**Task details:** Return each line of the records below that contains the word "toolbar".

**Data supplied:**
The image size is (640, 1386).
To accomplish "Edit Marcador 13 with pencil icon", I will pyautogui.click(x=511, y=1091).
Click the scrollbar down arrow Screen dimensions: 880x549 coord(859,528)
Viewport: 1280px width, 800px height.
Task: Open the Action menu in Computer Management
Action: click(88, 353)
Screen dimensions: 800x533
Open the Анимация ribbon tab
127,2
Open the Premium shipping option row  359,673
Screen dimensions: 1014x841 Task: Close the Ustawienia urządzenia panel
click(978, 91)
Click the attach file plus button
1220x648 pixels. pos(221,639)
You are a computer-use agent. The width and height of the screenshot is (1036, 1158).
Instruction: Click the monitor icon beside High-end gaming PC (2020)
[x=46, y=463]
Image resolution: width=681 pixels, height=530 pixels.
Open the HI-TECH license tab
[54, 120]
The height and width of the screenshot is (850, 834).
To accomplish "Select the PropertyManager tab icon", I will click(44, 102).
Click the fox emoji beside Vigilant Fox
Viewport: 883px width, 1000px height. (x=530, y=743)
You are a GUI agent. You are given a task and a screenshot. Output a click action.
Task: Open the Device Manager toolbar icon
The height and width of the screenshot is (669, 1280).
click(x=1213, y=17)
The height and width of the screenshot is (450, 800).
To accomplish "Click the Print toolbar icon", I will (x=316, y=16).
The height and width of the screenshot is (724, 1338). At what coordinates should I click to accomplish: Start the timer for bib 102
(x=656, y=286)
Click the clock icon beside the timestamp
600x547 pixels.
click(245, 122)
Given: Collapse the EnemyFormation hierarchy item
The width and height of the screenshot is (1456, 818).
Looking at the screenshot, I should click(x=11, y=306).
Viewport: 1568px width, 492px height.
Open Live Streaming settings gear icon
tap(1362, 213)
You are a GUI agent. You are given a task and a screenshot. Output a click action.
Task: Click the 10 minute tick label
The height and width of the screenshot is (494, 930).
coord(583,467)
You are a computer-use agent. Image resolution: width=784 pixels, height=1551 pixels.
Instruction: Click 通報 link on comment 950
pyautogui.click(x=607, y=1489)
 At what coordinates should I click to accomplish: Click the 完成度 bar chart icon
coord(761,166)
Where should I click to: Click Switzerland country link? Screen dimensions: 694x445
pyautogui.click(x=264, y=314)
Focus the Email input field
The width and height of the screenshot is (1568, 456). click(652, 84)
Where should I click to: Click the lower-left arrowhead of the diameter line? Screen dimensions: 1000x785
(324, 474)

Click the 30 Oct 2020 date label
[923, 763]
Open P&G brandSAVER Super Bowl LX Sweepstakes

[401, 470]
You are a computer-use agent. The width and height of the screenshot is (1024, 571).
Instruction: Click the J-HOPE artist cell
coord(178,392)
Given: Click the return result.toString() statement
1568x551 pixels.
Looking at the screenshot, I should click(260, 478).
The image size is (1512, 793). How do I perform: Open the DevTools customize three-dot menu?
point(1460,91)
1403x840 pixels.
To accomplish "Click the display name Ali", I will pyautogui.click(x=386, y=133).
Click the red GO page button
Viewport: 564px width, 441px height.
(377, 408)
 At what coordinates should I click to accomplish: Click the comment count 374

**Answer box:**
Task: Open the Device Manager toolbar icon
To accomplish "Click the Print toolbar icon", I will (x=316, y=16).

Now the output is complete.